__Available data__.
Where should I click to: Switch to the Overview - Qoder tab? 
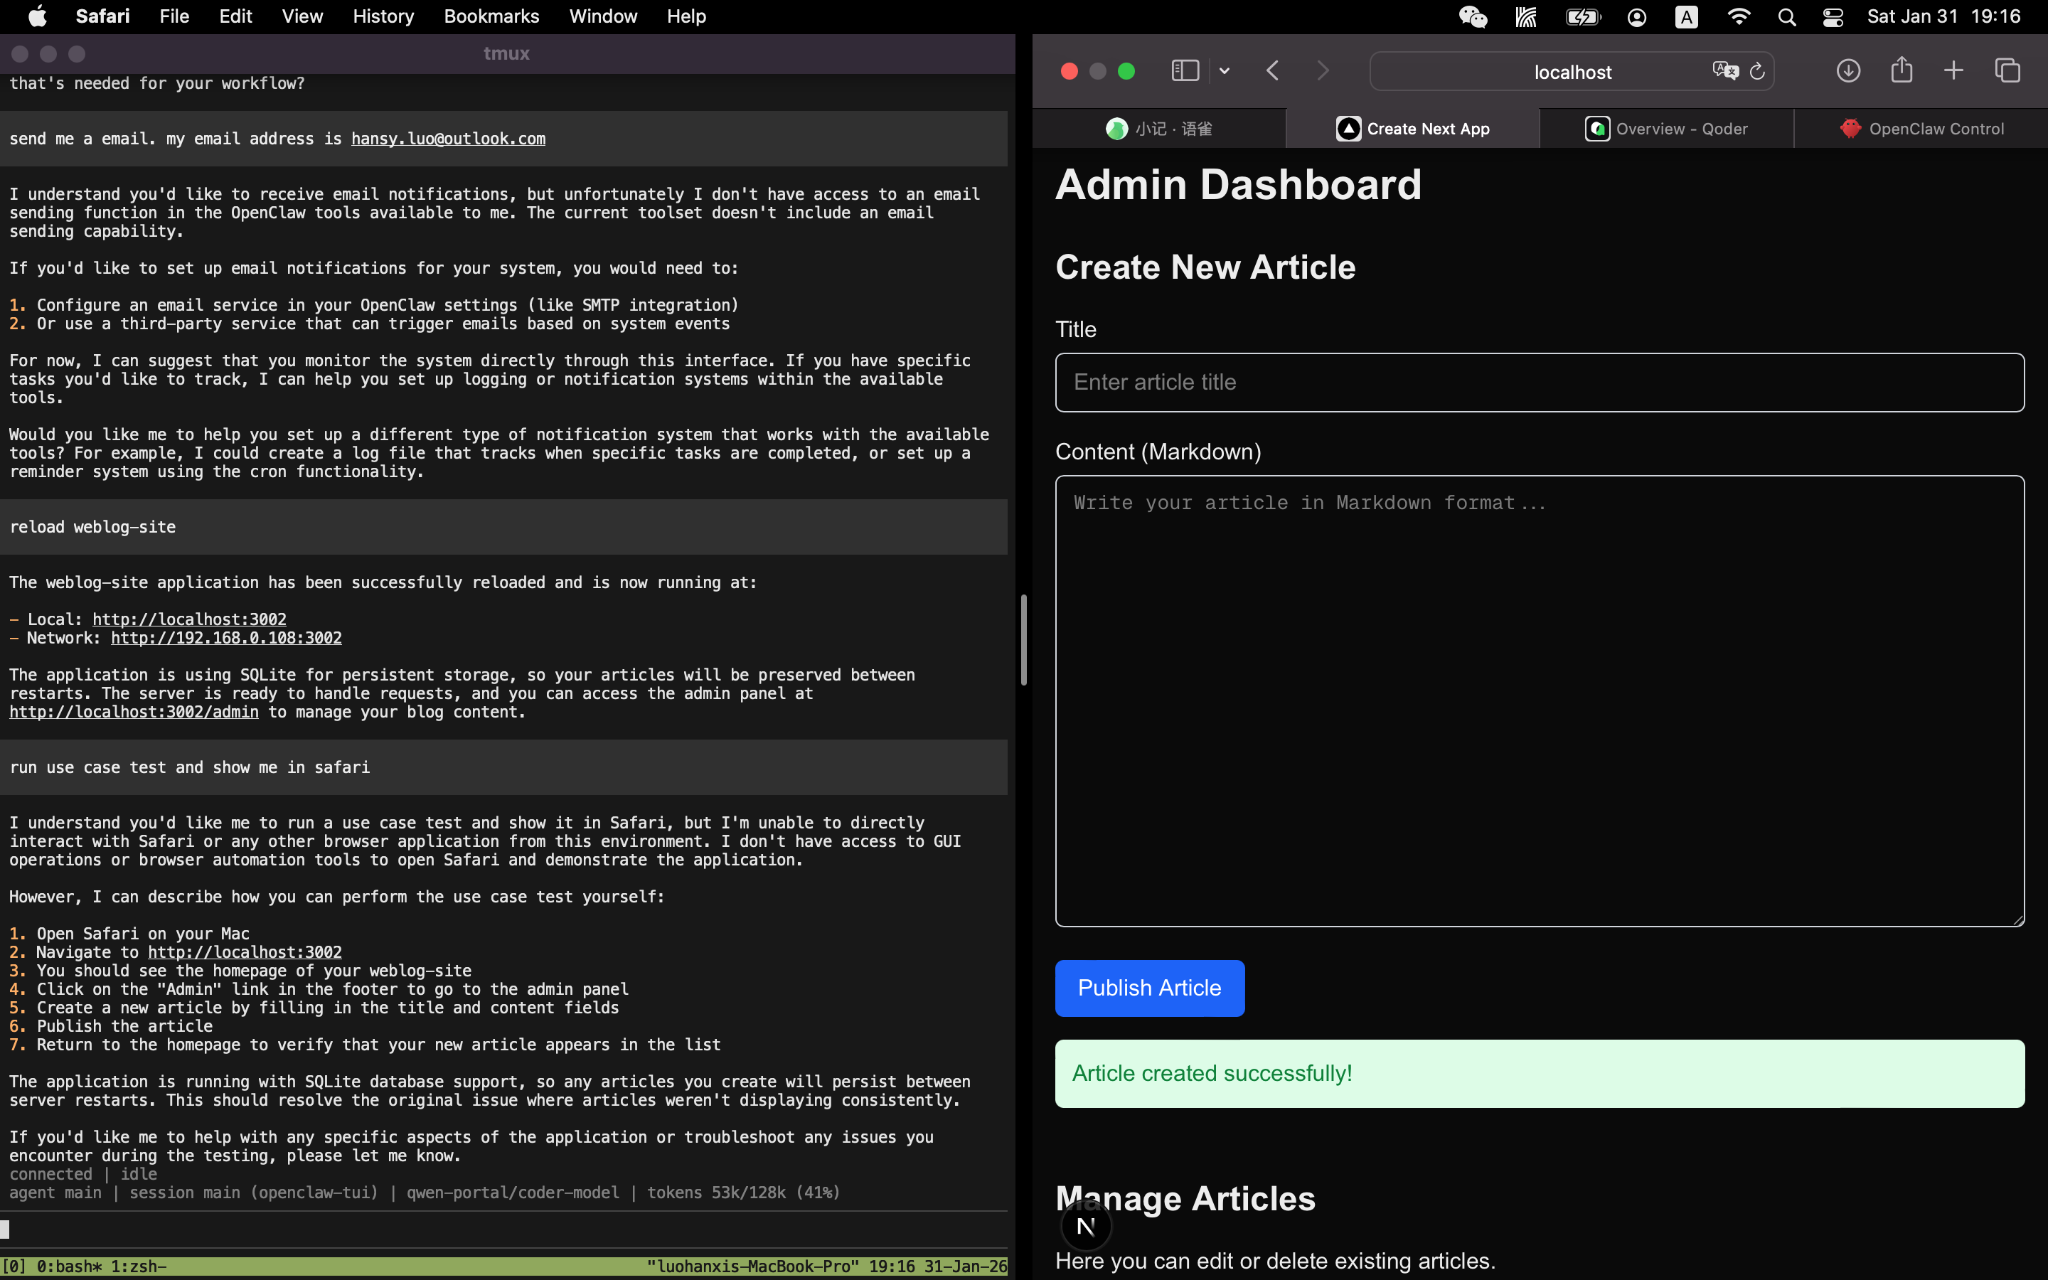(x=1666, y=129)
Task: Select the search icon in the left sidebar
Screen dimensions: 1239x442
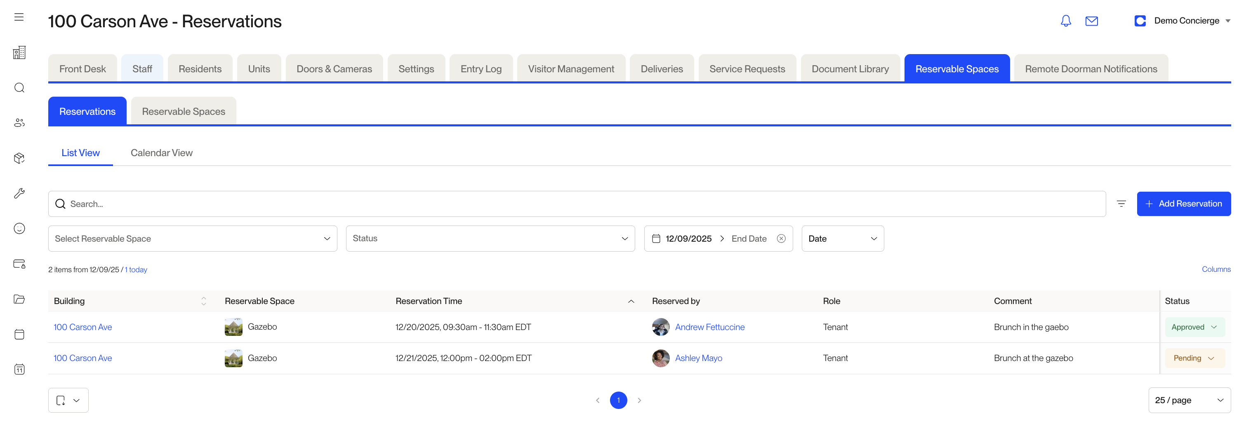Action: pos(19,88)
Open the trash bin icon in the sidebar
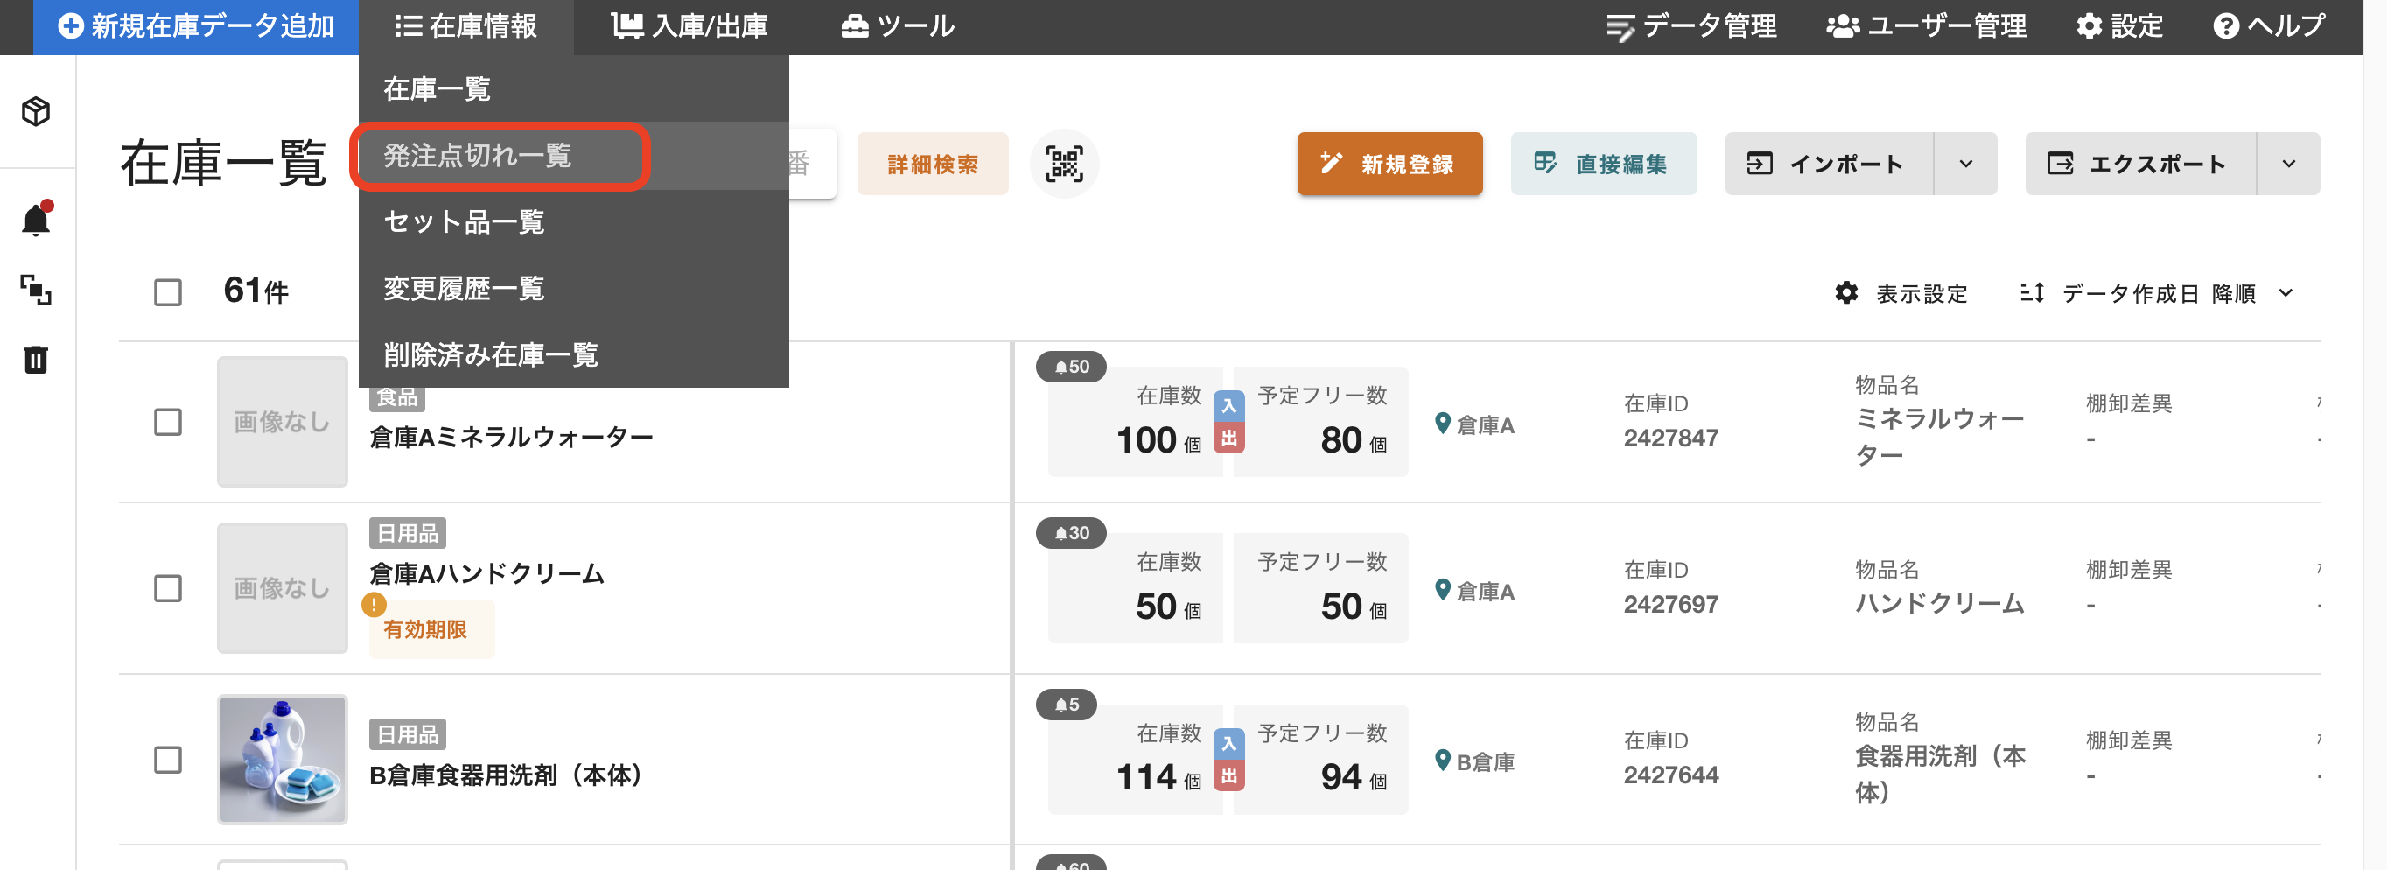 click(x=34, y=360)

__Task directions__.
Restate the listing above word for word. Leave the images out.

__Task response__.
Where should I click to: Switch to the Overview - Qoder tab? 
(x=1666, y=129)
Task: Select the search icon in the left sidebar
Screen dimensions: 1239x442
Action: pos(19,88)
Open the trash bin icon in the sidebar
 click(x=34, y=360)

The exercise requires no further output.